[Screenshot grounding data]
= = =

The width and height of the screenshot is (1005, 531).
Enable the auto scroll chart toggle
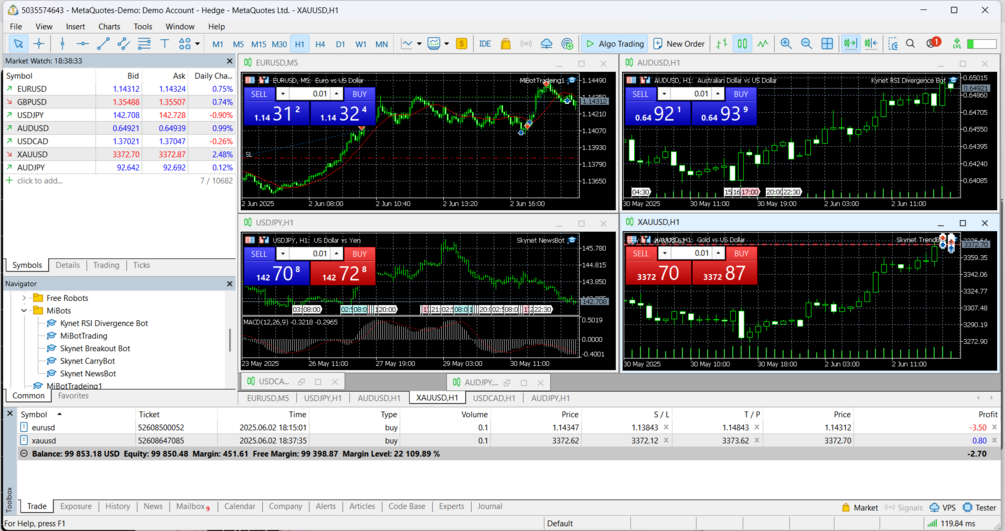[850, 44]
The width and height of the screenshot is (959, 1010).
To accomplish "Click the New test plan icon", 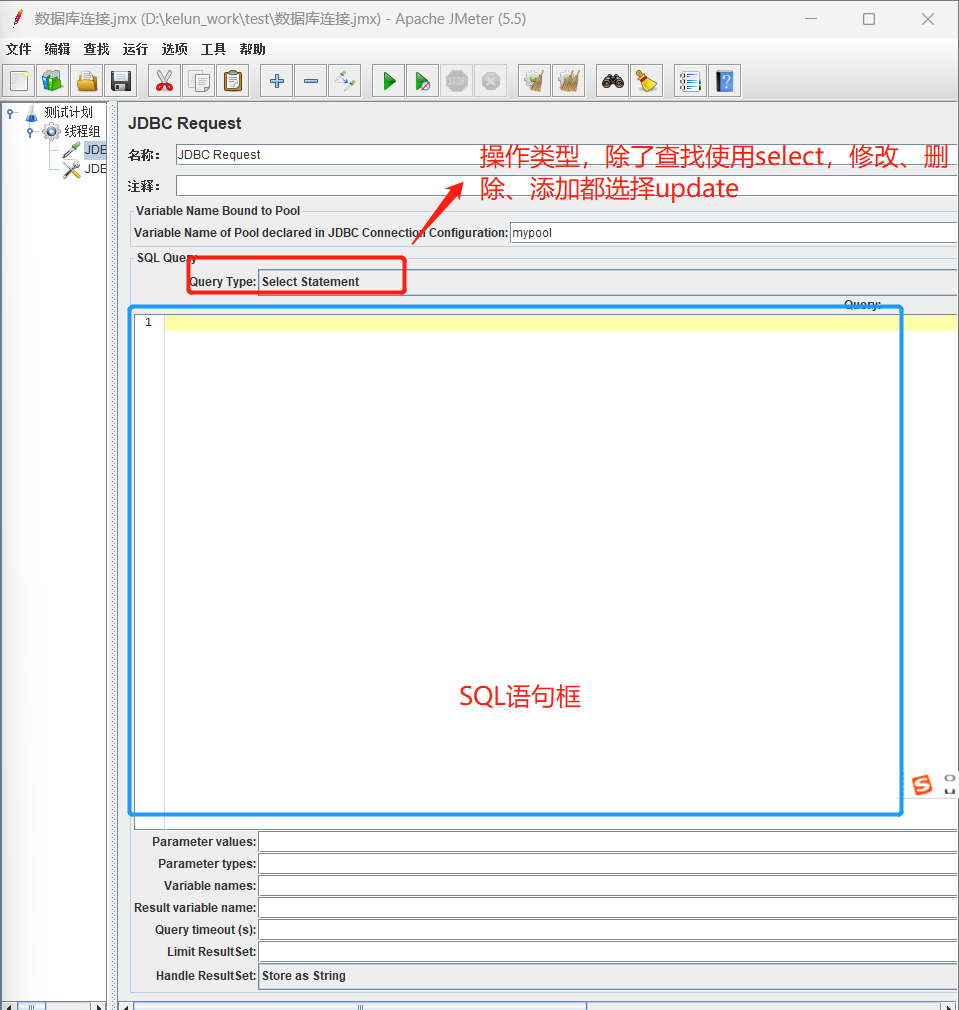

= = =

### Problem details
Apart from its pictures, the data is to be repeated exactly.

### Written answer
The width and height of the screenshot is (1005, 531).
Enable the auto scroll chart toggle
[850, 44]
The width and height of the screenshot is (959, 1010).
To accomplish "Click the New test plan icon", 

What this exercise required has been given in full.